Verificação privacy-preserving contra base Receita Federal. Match, don't reveal.
Project description
brasil-mcp-match
Match, don't reveal. Privacy-preserving CNPJ verification against the Brazilian Receita Federal base.
brasil-mcp-match is a Model Context Protocol server (and matching REST API) that lets AI agents and KYC pipelines verify what they already know about a Brazilian company — without ever returning the underlying personal/business data.
Instead of "give me the razão social for CNPJ X" (which is the model every existing CNPJ API uses), the question becomes "does CNPJ X have a razão social that matches the string Y?". The answer is a boolean + a confidence hint. The base data never crosses the wire.
That single inversion has big downstream consequences:
- LGPD posture. Operators don't accumulate copies of the RF base; controllers don't redistribute PII they had no basis to share.

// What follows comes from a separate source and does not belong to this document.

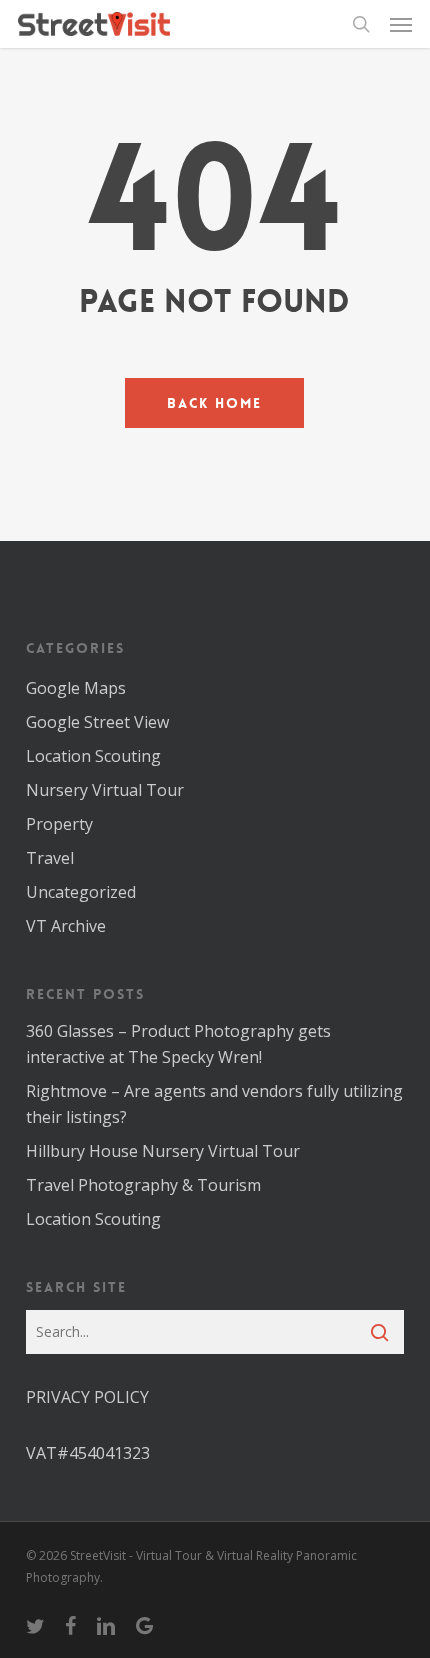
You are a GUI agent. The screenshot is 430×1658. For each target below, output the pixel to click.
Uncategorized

- Match accuracy >> exact lookup. Fuzzy matching is built in for razão social (accent-insensitive, token-set, weighted phonetic). The caller doesn't need to know exactly how the RF spells things.
- Auditability. Every call returns a
query_idand is logged with a hashed API key, hashed input, and response summary only — never the raw RF payload.
Install
pip install brasil-mcp-match
# or
uv add brasil-mcp-match
License note. This package is AGPL-3.0-or-later. If you're calling our hosted API, you're fine. If you want to self-host commercially without releasing your derived source, contact us for a commercial license.
Quick start
1. Start Postgres + run the ingest
git clone https://github.com/brasil-mcp/match.git
cd match
docker compose up -d postgres
uv run brasil-mcp-match-ingest --release 2026-04
The first ingest takes ~30 minutes (downloads ~5 GB of RF dumps, parses, COPYs into Postgres). Subsequent monthly refreshes are incremental.
2. Start the API
uv run brasil-mcp-match serve 8000
3. Make a call
curl -X POST http://localhost:8000/v1/match/razao-social \
-H "X-Brasil-MCP-Key: brasilmcp_yourkeyhere" \
-H "Content-Type: application/json" \
-d '{"cnpj": "33000167000101", "nome": "Petrobras"}'
{
"query_id": "06d9ef6e-3759-43a4-864f-786e1ad59a6d",
"base_updated_at": "2026-04-01",
"match": true,
"confidence": 1.0,
"hint": "fuzzy_prefix"
}
The response never contains the actual razão social registered at the Receita Federal — just confirmation that what you supplied matches.
v0.1.0 tools
| Tool | Description | Output |
|---|---|---|
match_razao_social |
Verify if a name matches the RF-registered razão social. Fuzzy: accent-insensitive, token-set, phonetic. | { match, confidence, hint } |
check_situacao_cadastral |
Return the cadastral status (ativa/suspensa/inapta/baixada/nula). | { situacao, since } |
check_porte_empresa |
Return company size enum (MEI/ME/EPP/DEMAIS) and Simples Nacional flag. | { porte, is_simples_nacional, is_mei } |
match_uf |
Verify the company's registered UF matches what you supplied. | { match } |
Full input/output schemas + cURL examples: docs/tools.md.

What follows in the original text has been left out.